=== Assignment ===
Would you retype the line that contains "Condiciones de venta (258, 2314)" and all lines following it to the end of the entries below, exactly and without pictures?

**********

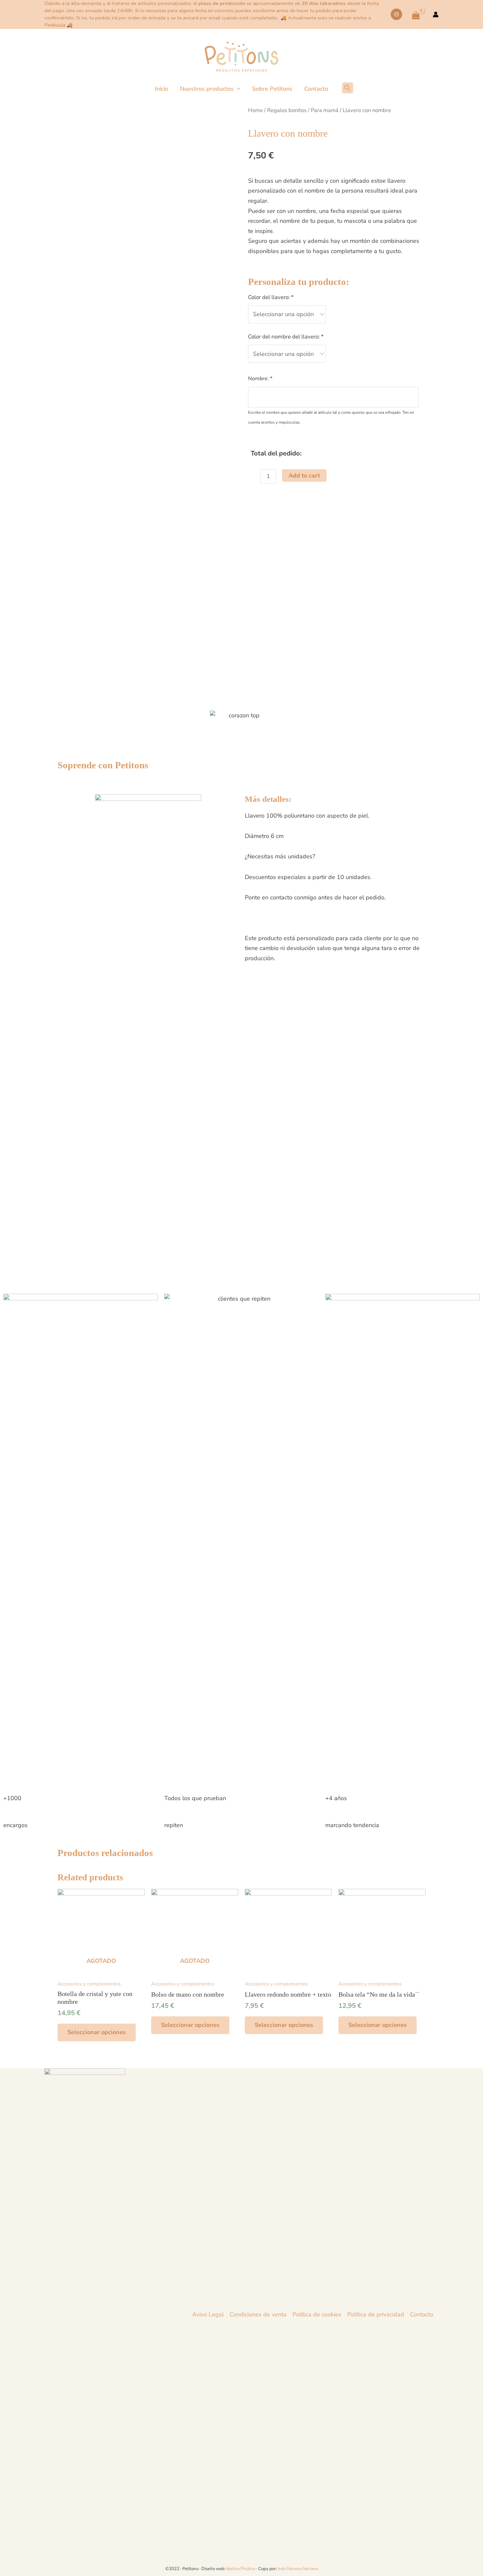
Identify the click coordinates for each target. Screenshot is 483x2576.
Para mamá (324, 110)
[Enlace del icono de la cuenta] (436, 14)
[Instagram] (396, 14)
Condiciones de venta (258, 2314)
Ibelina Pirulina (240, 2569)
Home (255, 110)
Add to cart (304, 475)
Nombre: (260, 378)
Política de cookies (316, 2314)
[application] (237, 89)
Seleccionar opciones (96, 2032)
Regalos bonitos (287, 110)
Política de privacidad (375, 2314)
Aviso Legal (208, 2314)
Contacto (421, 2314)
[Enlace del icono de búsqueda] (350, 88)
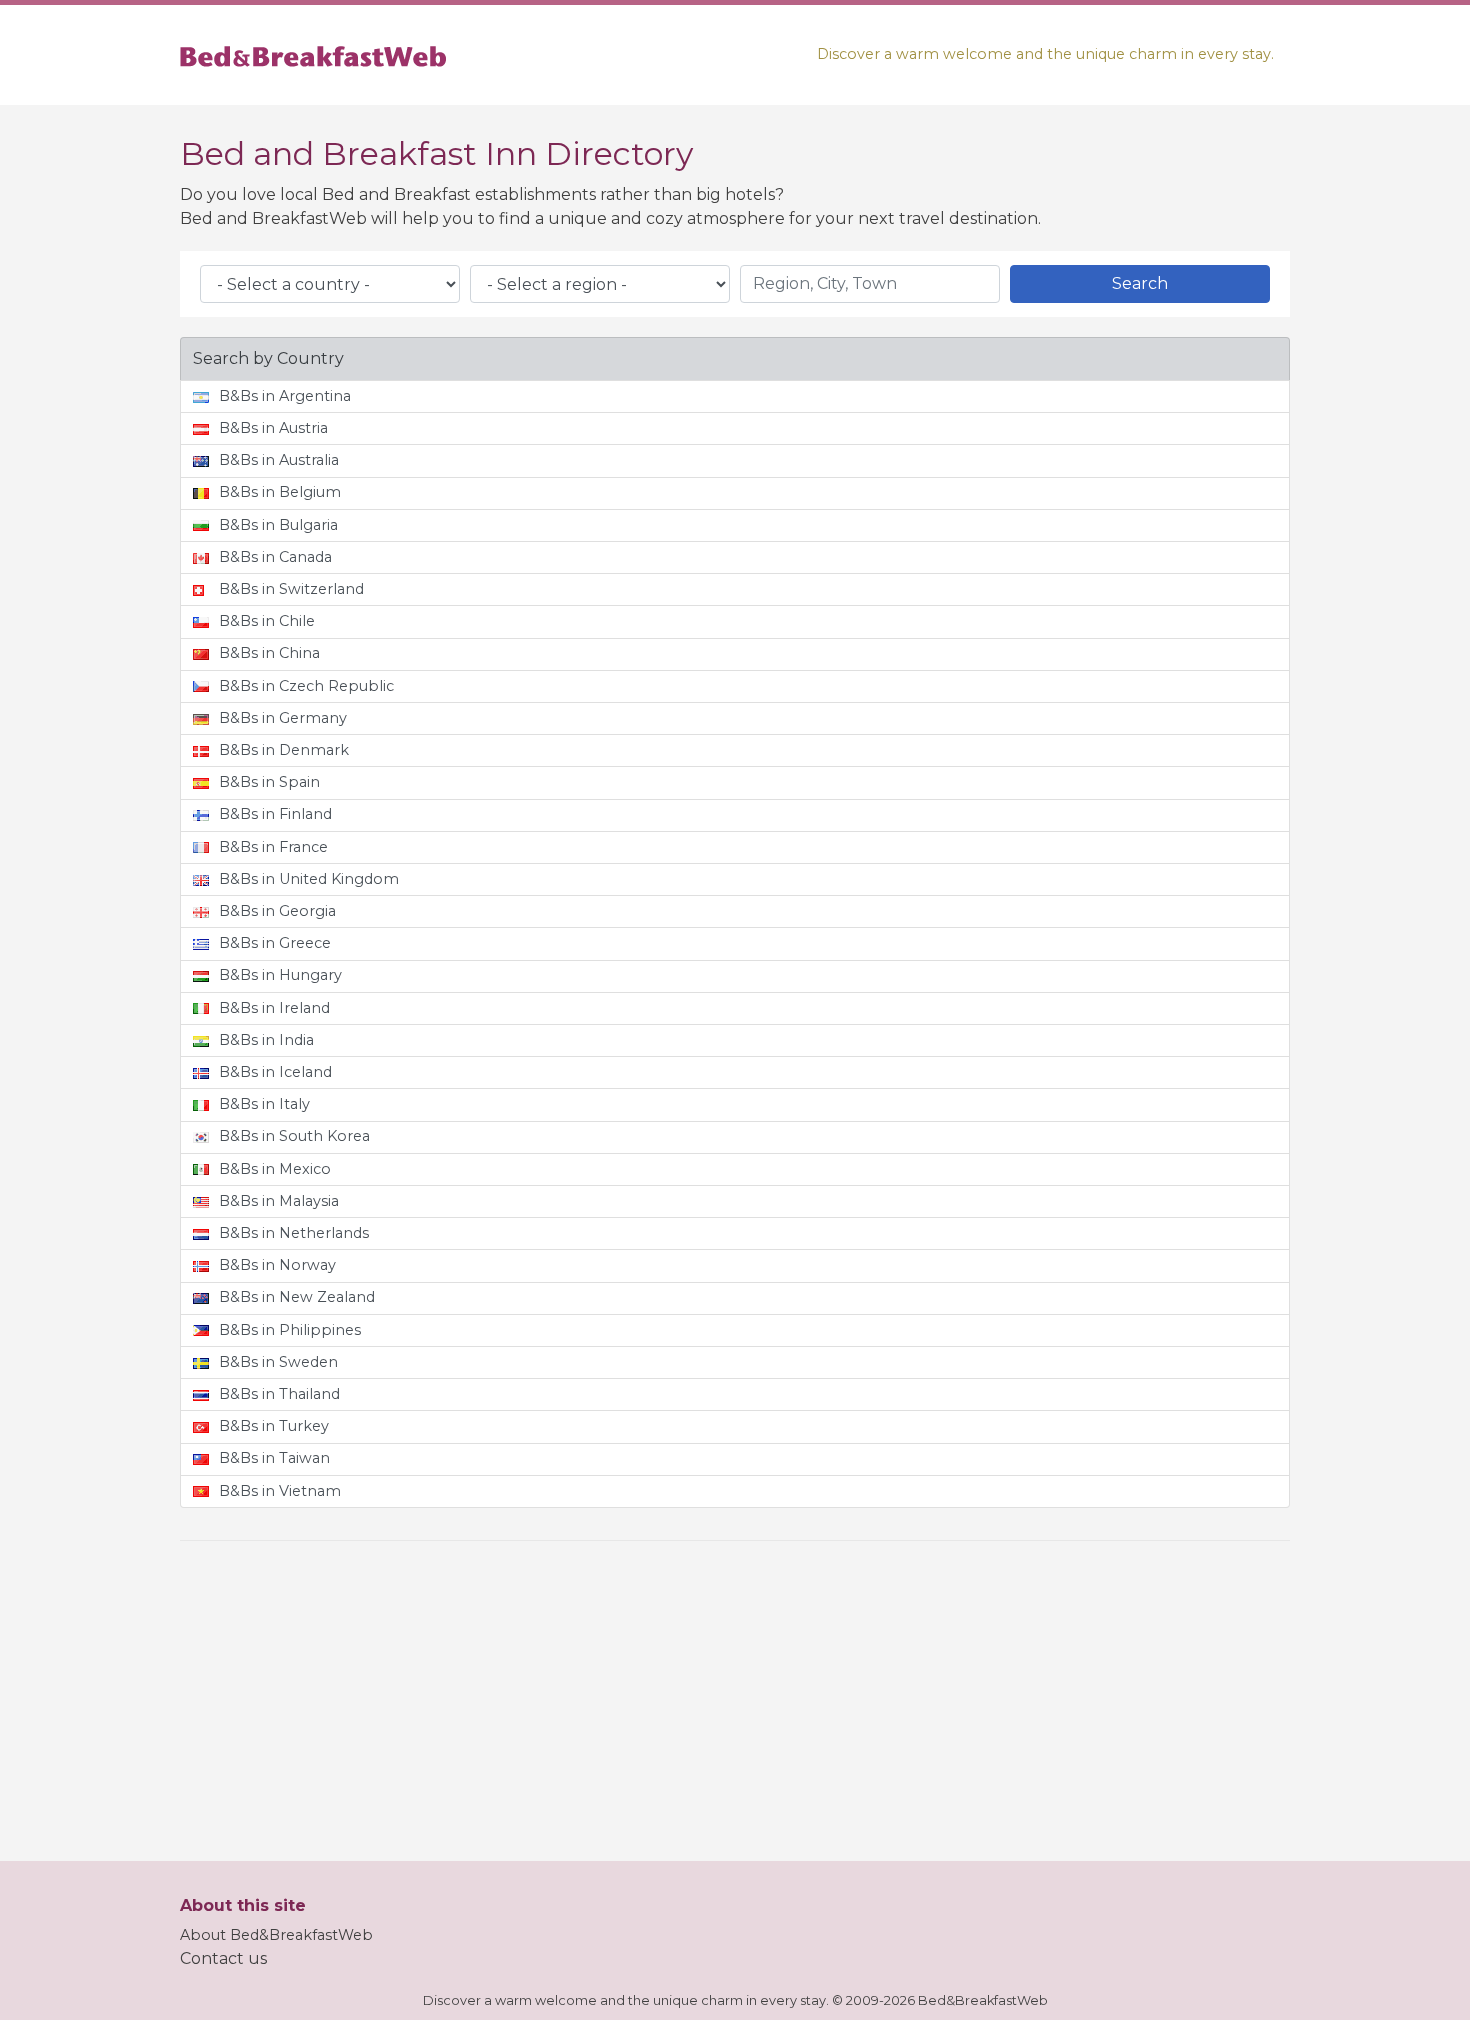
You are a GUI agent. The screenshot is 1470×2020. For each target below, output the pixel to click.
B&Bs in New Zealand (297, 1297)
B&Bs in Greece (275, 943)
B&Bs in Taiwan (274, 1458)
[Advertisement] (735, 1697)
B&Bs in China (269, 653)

**********

=== Task result ===
Condiciones de venta (258, 2314)
Ibelina Pirulina (240, 2569)
Home (255, 110)
Add to cart (304, 475)
Nombre: (260, 378)
Política de cookies (316, 2314)
[application] (237, 89)
Seleccionar opciones (96, 2032)
Regalos bonitos (287, 110)
Política de privacidad (375, 2314)
Aviso Legal (208, 2314)
Contacto (421, 2314)
[Enlace del icono de búsqueda] (350, 88)
You are a GUI agent. The screenshot is 1470×2020. For each target below, output the pixel to click.
B&Bs in New Zealand (297, 1297)
B&Bs in Greece (275, 943)
B&Bs in Taiwan (274, 1458)
[Advertisement] (735, 1697)
B&Bs in China (269, 653)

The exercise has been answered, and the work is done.